▶ **Source text**:
(begin)

Note that the function above calls the pointbiserial correlation for 2 given arrays and takes the absolute value.

### Merit score
The merit is a metric associated to a subset of features, drawn from the original features space. In the numerator, we have the average feature-to-target correaltion, in the denominator the square root of the the average feature-to-feature correlation. The constant terms are based on k, which is the number of features in the considered subset.

Given a subset of features, the merit is higher when the average feature-to-feature correlation is lower (selected features are generally uncorrelated to each other) and when the average feature-to-target correlation is higher (selected features are likely to impact on the tagret).

In [15]:
def getMerit(df, subset, class_label):
    """
    Computes the merit score for a subset of the input features taken from the given dataframe, with the target class column.

(end)

▶ **Information shown**:
(begin)

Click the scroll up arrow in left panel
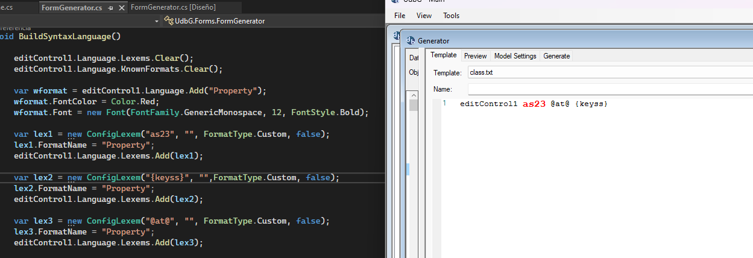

(end)

▶ **Goal**:
Reproduce the merit score text above word for word, starting with "Note that the" and going on through "the considered subset.".

▶ **Exercise response**:
Note that the function above calls the pointbiserial correlation for 2 given arrays and takes the absolute value.

### Merit score
The merit is a metric associated to a subset of features, drawn from the original features space. In the numerator, we have the average feature-to-target correaltion, in the denominator the square root of the the average feature-to-feature correlation. The constant terms are based on k, which is the number of features in the considered subset.